Data records
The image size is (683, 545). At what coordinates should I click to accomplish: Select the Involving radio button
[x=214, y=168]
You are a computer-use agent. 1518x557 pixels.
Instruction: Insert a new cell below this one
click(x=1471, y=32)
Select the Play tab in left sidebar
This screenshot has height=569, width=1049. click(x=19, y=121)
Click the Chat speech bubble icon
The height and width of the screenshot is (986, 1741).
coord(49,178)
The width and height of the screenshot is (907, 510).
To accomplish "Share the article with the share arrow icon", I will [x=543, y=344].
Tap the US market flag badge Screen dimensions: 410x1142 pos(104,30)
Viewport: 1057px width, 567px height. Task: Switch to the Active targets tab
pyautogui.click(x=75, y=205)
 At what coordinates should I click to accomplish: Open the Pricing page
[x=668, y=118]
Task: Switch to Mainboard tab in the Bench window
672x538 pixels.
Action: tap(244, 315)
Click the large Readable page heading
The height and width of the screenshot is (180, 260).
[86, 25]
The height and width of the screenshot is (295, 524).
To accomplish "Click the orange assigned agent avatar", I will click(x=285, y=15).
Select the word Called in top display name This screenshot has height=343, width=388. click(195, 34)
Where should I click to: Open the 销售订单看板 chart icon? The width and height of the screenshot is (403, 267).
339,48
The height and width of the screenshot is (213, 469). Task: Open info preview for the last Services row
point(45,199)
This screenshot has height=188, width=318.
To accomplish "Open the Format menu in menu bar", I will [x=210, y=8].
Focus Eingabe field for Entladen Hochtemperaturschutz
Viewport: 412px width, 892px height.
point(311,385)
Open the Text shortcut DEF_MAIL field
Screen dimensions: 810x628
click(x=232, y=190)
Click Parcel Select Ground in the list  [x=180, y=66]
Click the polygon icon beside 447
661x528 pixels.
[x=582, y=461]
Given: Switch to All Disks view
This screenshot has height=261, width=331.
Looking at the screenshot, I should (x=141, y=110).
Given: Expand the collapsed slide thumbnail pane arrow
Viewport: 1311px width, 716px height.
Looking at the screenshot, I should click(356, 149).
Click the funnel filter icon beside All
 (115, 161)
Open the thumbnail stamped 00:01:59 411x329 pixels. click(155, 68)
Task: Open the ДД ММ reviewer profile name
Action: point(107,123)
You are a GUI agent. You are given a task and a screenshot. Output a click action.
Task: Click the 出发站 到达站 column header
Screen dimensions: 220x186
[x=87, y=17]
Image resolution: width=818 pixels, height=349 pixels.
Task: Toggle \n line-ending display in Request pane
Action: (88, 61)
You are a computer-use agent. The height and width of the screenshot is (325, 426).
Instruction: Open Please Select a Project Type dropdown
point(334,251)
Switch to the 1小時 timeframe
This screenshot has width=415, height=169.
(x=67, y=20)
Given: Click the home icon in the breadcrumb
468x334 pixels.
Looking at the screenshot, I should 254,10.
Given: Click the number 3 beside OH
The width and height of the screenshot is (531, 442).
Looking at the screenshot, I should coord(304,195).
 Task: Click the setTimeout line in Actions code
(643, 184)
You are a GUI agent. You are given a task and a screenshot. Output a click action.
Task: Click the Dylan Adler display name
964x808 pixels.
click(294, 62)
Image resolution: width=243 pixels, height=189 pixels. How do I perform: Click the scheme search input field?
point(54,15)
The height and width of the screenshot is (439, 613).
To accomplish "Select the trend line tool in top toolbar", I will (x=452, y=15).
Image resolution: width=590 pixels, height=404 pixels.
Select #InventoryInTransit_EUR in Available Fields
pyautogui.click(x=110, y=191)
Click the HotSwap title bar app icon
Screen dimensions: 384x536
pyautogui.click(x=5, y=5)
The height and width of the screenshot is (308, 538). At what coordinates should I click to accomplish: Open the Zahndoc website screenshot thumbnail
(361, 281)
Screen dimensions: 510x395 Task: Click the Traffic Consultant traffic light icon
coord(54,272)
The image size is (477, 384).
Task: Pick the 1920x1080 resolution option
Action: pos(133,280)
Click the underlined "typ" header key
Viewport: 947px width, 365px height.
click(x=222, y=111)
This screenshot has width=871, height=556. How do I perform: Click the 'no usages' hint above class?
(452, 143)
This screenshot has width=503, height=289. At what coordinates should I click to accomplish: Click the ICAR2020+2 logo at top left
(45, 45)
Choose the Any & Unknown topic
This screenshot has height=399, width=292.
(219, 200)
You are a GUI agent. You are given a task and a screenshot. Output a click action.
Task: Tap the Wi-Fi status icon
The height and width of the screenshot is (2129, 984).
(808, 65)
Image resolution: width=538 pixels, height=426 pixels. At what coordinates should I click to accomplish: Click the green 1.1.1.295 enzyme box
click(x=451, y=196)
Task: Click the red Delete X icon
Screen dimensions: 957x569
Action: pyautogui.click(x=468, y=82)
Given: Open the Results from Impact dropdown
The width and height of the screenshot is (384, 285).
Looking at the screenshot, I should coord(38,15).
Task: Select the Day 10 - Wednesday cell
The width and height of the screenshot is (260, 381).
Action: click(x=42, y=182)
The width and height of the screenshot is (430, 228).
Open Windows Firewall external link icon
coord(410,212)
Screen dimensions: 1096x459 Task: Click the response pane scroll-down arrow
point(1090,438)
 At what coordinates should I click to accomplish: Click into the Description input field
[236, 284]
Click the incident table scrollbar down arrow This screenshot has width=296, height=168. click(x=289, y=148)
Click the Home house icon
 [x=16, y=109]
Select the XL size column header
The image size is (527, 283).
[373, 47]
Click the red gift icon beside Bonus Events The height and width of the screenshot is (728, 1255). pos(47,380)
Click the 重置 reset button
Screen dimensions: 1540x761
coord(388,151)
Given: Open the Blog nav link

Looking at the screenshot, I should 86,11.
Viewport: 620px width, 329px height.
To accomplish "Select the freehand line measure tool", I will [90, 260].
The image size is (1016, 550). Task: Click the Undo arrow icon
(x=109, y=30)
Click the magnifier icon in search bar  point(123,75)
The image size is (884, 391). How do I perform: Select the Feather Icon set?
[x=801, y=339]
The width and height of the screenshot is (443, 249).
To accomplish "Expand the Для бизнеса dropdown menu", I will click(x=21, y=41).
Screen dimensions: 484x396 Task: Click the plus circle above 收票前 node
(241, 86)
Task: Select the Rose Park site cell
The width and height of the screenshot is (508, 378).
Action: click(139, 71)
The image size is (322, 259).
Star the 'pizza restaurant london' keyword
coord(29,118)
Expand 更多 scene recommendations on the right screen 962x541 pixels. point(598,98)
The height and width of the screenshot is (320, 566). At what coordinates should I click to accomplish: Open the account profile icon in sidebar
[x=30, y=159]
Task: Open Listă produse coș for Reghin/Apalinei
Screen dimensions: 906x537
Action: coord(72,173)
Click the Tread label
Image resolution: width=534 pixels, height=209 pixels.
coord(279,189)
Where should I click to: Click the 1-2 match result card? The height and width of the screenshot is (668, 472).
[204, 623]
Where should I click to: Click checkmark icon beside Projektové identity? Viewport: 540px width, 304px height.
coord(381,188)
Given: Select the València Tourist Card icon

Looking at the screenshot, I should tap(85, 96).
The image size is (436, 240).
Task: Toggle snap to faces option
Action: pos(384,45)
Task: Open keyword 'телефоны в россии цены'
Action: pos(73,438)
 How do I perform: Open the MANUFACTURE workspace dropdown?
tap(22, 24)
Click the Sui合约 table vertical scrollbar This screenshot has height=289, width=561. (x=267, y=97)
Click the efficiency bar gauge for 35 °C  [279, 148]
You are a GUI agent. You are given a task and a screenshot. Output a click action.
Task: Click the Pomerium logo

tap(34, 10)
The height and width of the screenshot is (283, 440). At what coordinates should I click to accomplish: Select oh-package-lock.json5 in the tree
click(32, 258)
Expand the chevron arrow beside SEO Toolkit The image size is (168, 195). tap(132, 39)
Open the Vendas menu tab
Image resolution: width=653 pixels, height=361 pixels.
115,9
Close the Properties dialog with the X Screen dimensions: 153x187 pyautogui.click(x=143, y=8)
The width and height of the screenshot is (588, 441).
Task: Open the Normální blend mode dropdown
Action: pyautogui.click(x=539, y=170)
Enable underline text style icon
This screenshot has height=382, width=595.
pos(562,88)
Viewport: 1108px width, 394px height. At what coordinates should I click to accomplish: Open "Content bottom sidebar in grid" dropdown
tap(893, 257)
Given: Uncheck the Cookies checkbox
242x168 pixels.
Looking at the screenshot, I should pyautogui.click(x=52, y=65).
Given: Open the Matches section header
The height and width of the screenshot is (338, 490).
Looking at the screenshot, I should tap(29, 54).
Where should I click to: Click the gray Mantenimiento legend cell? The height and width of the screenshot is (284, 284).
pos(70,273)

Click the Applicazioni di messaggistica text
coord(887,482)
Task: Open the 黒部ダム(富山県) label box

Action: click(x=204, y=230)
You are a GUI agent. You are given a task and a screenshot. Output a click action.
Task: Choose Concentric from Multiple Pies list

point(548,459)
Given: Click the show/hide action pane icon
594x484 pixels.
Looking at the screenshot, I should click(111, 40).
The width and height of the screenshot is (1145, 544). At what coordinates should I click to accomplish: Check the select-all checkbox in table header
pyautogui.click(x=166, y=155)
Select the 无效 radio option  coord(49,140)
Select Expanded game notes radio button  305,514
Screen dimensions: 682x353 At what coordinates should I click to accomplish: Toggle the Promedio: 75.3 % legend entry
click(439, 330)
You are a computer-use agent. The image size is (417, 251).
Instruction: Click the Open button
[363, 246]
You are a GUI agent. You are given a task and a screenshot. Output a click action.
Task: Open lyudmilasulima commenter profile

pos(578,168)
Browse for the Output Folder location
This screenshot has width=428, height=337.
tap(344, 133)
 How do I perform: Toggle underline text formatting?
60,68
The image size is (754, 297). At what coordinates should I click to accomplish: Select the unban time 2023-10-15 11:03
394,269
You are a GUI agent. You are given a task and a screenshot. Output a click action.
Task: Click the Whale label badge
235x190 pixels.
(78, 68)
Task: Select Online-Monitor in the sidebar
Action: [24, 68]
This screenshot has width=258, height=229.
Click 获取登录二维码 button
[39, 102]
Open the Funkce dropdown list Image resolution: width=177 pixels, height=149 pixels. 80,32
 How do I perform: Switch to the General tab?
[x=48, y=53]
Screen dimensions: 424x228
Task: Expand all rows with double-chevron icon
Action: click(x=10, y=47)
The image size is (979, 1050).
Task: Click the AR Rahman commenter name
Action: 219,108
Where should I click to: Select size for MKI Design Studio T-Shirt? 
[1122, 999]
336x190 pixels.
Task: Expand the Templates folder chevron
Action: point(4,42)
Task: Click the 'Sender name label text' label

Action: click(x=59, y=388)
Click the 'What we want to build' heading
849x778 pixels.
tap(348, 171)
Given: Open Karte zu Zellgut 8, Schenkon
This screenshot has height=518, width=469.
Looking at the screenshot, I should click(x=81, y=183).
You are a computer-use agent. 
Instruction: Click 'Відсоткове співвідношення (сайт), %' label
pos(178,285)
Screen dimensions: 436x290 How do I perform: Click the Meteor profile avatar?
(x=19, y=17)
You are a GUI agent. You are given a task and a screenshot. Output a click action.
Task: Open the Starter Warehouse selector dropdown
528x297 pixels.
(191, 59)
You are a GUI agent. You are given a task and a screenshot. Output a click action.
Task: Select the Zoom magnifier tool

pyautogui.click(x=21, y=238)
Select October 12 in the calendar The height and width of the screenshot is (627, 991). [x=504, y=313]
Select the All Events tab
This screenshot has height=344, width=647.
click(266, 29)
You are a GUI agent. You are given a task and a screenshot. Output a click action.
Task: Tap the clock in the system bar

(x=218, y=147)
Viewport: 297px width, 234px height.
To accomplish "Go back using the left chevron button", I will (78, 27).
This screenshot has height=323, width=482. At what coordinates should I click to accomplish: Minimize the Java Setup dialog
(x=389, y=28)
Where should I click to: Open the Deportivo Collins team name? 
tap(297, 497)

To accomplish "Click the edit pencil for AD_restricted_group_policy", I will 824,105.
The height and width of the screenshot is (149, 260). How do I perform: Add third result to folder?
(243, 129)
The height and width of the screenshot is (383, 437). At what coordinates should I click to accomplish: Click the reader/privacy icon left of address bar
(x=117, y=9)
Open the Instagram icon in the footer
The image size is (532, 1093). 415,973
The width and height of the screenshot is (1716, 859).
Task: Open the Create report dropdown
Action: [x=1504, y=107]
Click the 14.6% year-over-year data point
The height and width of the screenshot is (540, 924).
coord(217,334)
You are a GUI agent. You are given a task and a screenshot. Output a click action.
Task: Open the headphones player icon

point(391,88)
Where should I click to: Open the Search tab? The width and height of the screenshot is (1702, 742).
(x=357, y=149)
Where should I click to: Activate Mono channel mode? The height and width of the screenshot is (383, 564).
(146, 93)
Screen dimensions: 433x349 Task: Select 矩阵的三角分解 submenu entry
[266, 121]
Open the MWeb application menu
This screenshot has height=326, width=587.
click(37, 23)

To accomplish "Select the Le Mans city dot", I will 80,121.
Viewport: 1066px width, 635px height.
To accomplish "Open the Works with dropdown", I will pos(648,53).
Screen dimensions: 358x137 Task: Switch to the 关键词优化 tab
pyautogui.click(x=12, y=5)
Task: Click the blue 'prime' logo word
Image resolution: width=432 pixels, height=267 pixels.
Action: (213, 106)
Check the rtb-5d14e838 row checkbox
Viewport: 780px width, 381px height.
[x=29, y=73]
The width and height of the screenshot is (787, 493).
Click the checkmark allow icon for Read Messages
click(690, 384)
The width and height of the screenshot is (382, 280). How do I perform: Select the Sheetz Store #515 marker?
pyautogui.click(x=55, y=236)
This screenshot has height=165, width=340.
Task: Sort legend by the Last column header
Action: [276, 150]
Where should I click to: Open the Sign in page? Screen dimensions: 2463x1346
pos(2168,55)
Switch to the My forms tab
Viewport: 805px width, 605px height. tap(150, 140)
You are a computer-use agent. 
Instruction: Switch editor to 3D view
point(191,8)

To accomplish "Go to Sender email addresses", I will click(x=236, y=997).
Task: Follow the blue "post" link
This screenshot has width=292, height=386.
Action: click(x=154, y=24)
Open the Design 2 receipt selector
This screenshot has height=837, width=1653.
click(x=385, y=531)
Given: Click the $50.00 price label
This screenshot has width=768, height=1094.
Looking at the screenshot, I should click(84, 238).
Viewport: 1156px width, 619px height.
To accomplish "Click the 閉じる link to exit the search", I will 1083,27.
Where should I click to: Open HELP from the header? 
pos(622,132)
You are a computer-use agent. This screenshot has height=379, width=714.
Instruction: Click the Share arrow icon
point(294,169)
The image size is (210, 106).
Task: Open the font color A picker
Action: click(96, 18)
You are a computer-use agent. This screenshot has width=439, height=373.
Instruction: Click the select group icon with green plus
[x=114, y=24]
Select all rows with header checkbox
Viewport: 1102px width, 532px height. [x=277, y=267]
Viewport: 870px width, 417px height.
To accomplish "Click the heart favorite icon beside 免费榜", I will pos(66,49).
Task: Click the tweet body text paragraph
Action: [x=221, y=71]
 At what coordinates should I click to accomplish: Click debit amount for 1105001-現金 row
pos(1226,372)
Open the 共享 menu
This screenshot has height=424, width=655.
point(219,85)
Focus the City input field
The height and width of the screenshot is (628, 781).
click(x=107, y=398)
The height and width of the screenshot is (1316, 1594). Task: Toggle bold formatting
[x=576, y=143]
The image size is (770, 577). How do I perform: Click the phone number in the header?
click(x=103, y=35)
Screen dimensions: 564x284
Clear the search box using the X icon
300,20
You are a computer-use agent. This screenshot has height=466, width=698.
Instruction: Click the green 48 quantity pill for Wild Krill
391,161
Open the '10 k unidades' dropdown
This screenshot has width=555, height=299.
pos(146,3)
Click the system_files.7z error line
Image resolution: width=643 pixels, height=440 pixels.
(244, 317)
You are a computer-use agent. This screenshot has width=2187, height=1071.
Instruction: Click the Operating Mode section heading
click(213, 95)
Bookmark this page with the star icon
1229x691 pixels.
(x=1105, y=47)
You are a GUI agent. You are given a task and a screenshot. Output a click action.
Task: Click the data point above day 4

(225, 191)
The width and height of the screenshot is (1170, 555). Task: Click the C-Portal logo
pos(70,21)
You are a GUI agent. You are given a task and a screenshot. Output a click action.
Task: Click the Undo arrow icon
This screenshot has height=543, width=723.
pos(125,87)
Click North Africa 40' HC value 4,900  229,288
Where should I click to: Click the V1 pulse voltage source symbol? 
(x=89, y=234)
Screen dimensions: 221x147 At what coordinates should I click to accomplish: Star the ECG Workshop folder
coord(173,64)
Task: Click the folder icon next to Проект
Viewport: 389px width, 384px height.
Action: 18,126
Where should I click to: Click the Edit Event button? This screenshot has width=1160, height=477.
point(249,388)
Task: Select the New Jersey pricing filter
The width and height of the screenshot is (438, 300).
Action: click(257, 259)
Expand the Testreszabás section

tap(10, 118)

> _Activity_:
Taking the entries as a whole, work out how many lines contain the string "scrollbar". Respond with only the number.

> _Solution to this exercise_:
2